■ GIVEN RECORDS:
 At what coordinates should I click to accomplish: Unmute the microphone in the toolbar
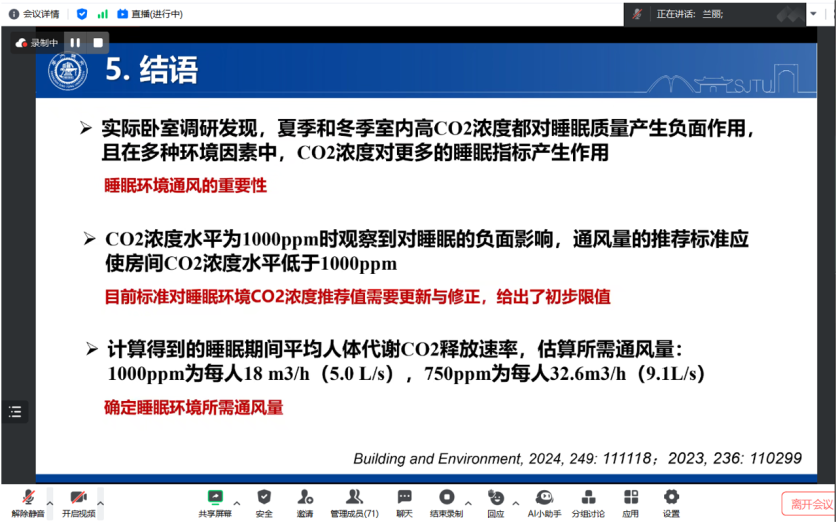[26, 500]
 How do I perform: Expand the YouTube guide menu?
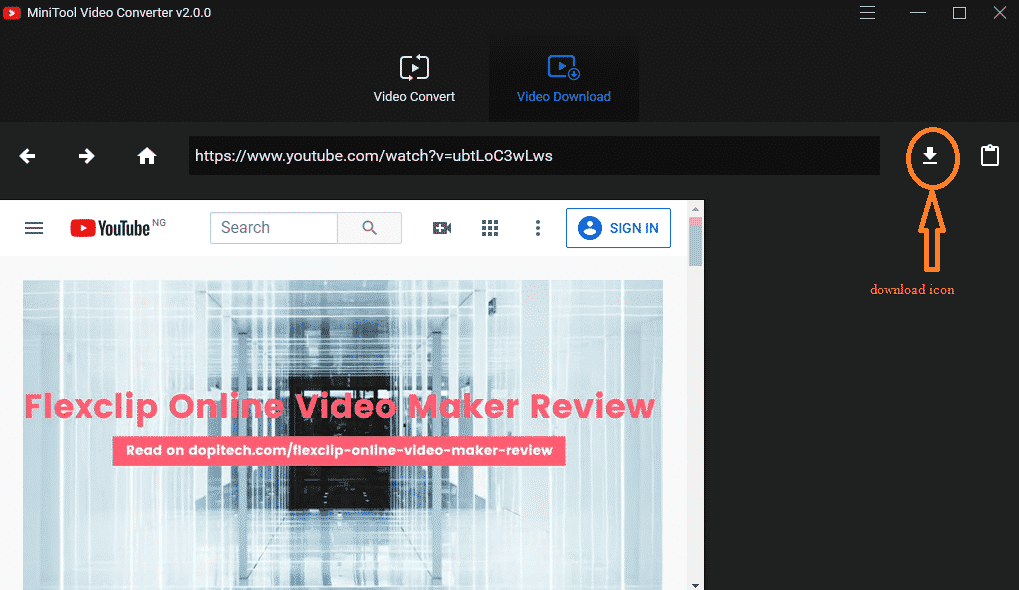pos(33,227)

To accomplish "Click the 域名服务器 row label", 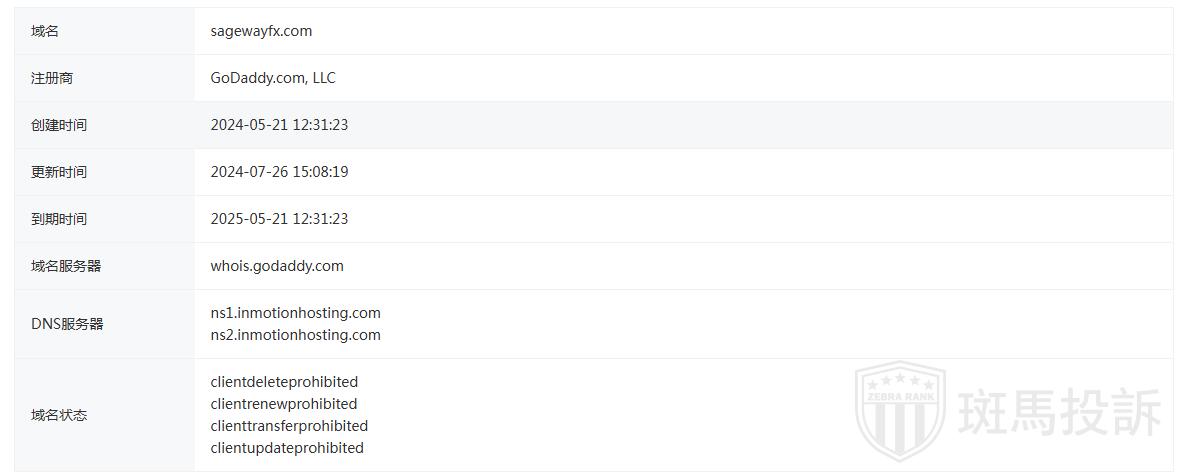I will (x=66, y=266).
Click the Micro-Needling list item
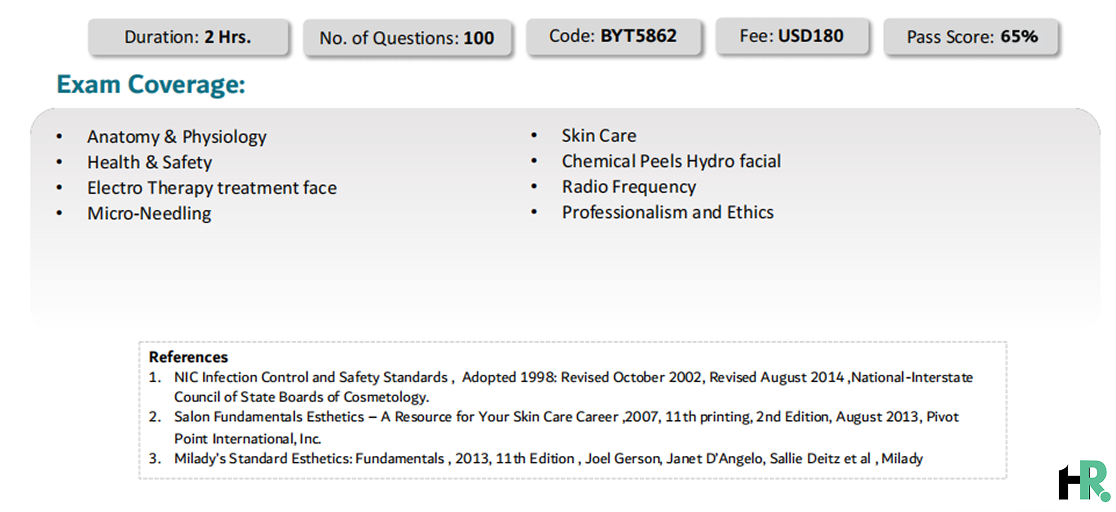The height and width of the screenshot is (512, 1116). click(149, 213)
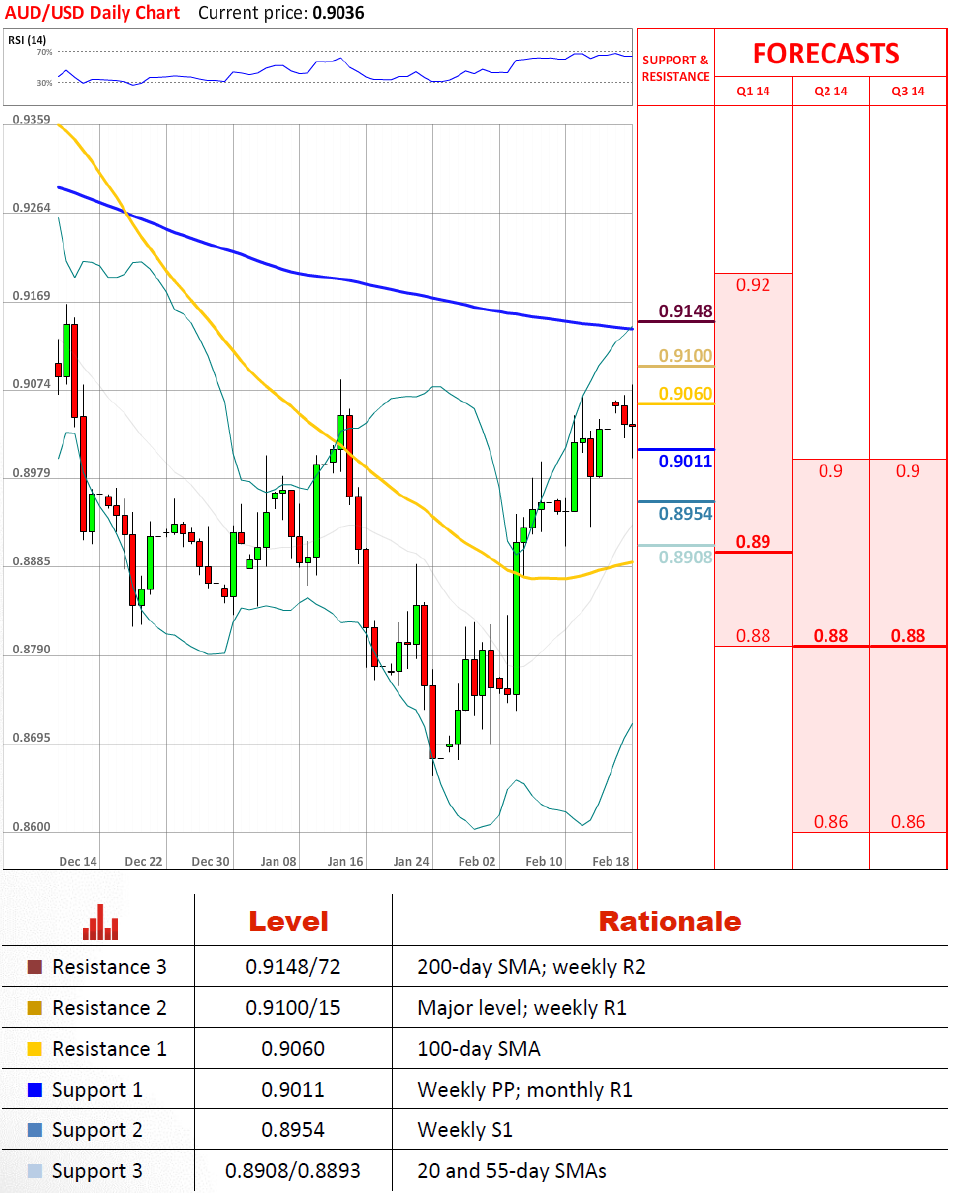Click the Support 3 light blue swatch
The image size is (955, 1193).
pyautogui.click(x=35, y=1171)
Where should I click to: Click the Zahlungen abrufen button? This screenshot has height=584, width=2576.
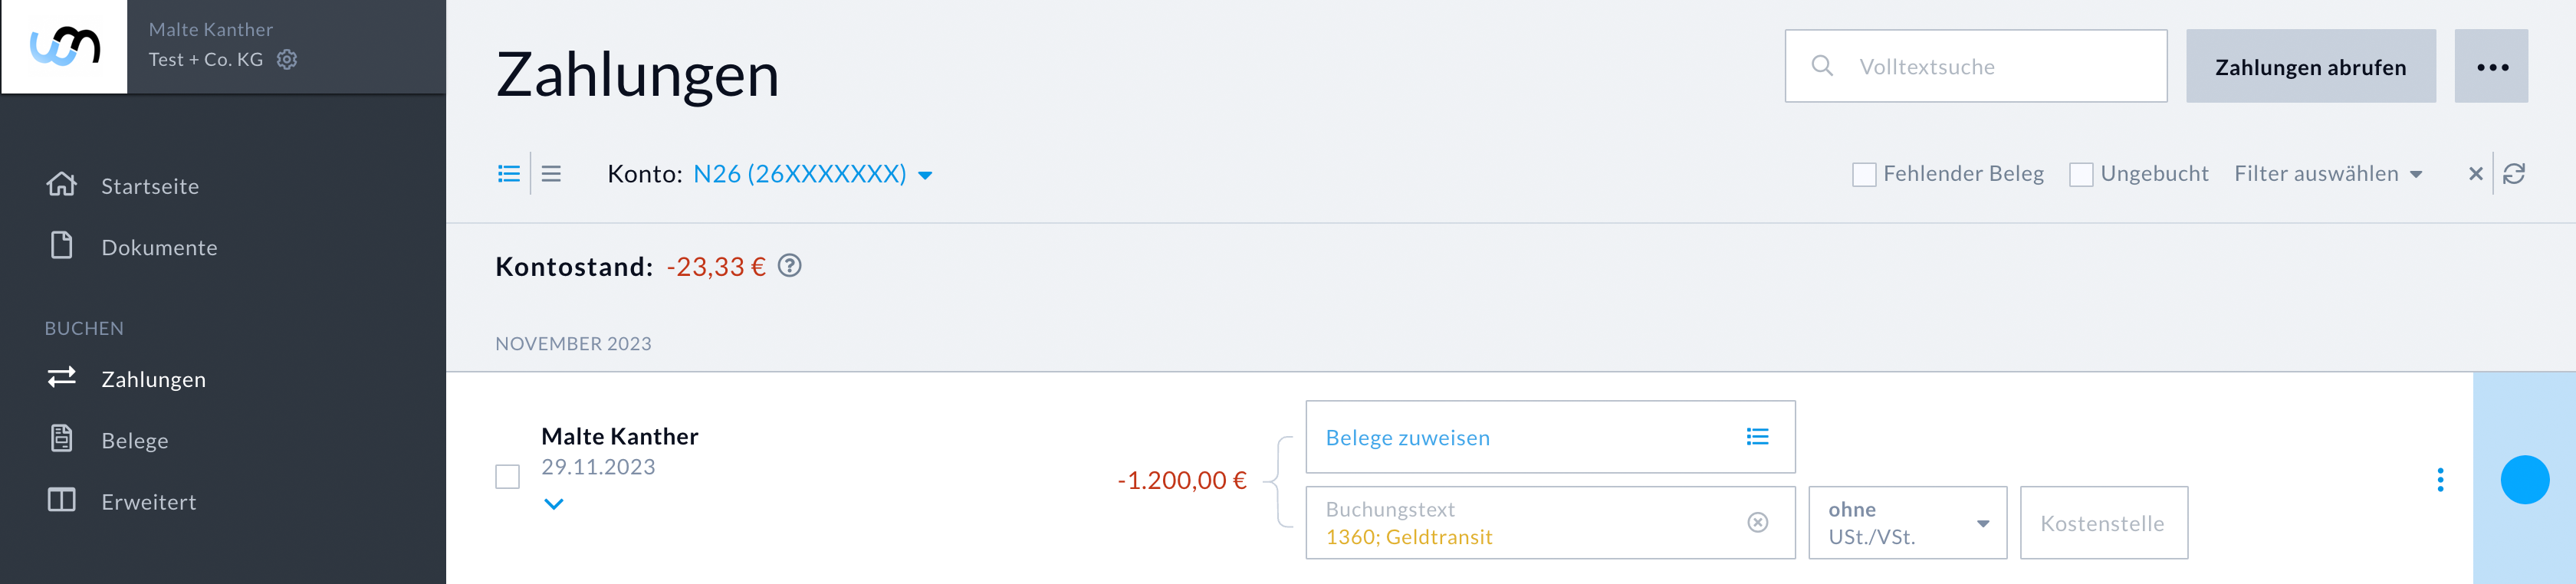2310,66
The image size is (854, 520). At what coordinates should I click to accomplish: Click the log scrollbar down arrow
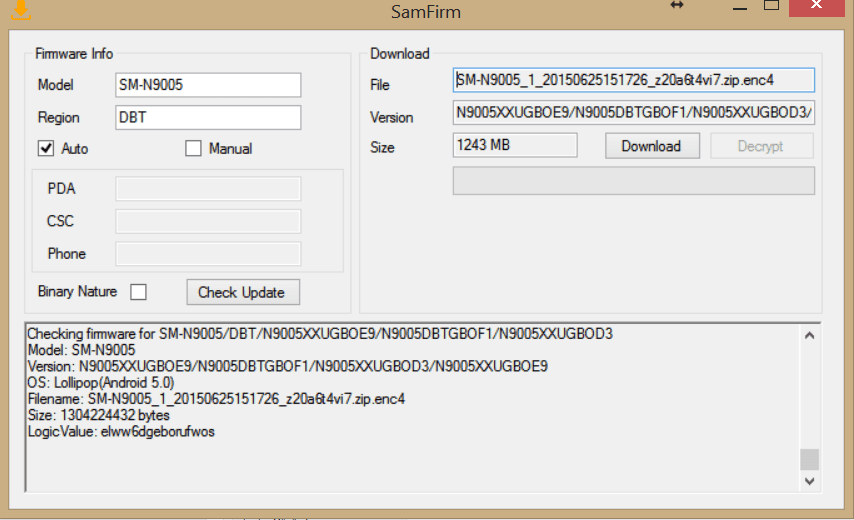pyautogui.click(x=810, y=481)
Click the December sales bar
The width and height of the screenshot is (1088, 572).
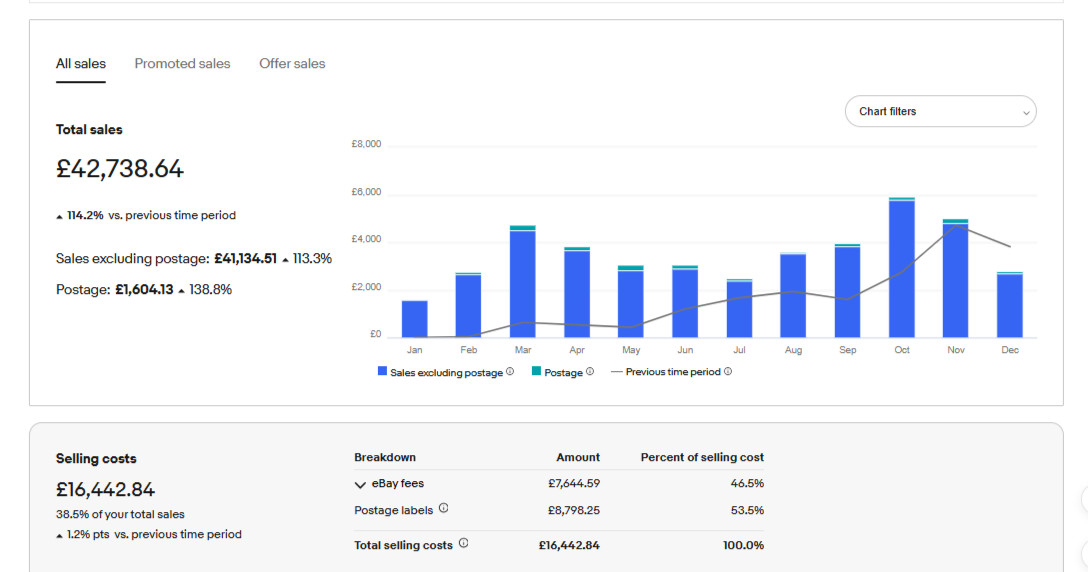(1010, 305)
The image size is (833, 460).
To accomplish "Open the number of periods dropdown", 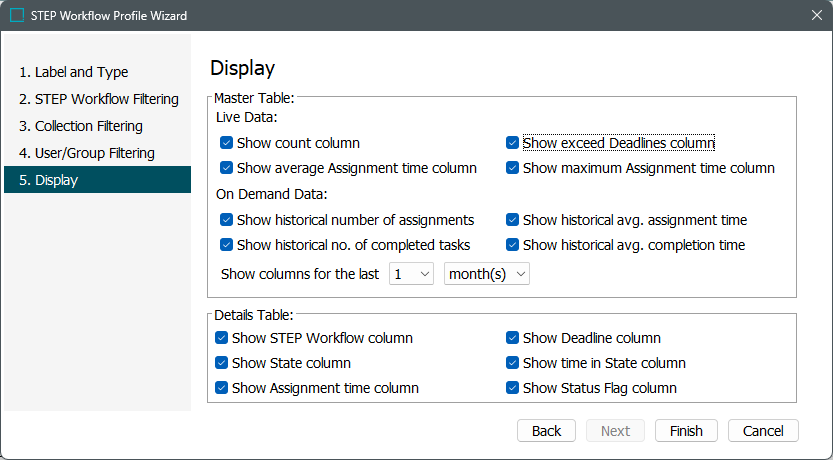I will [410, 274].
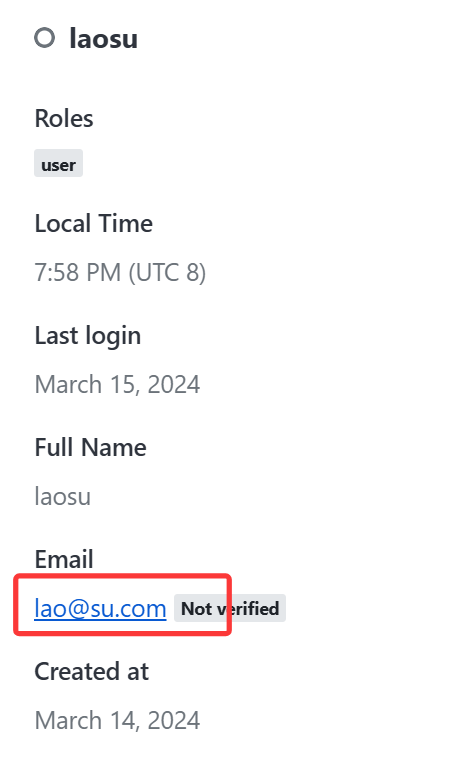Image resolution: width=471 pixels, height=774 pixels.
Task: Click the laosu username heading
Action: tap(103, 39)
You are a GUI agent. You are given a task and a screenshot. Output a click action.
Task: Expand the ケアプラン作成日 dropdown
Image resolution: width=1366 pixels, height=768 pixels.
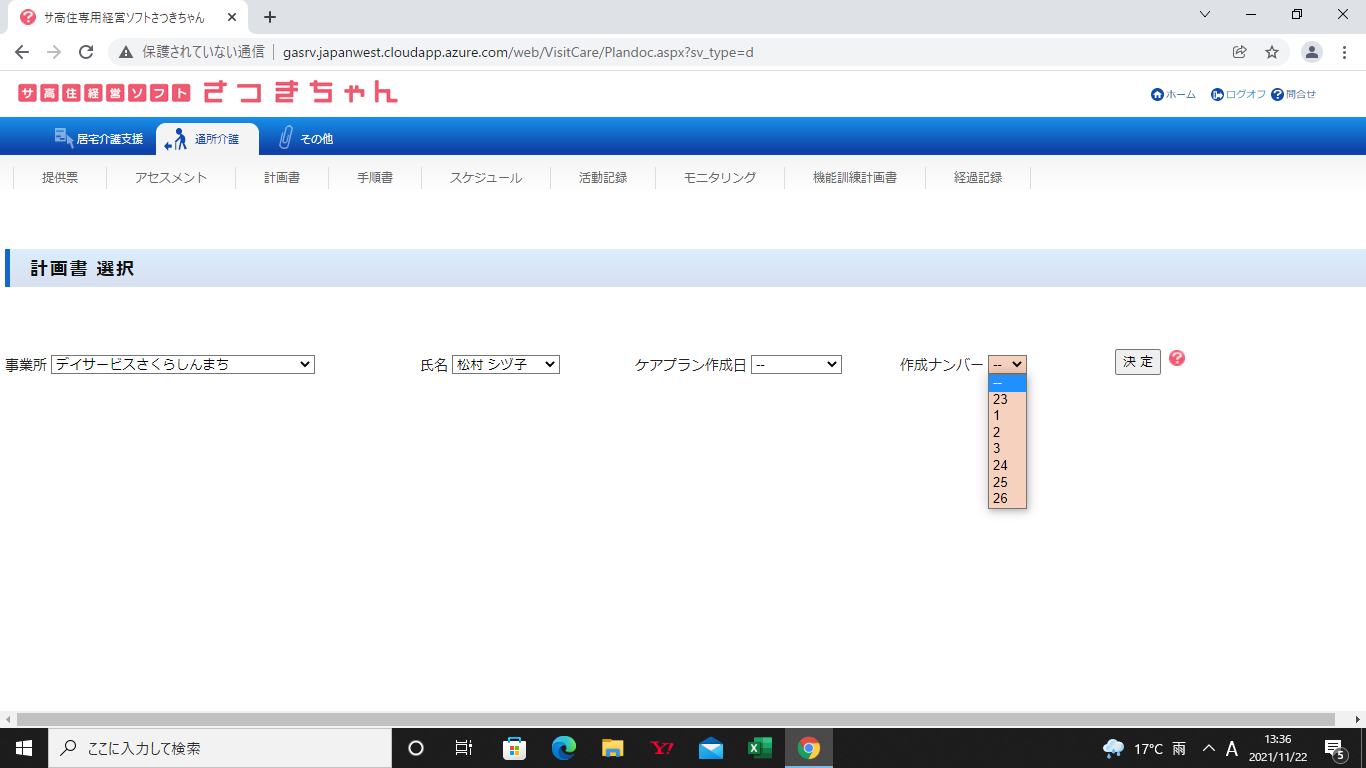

■ DIRECTIONS FOR THIS TASK:
Find each line in the entries that contains the word "what", and copy those lines.

■ FINISHED TASK:
 At what coordinates should I click to accomplish: Unmute the microphone in the toolbar
The image size is (854, 520). At what coordinates should I click to accomplish: Click the log scrollbar down arrow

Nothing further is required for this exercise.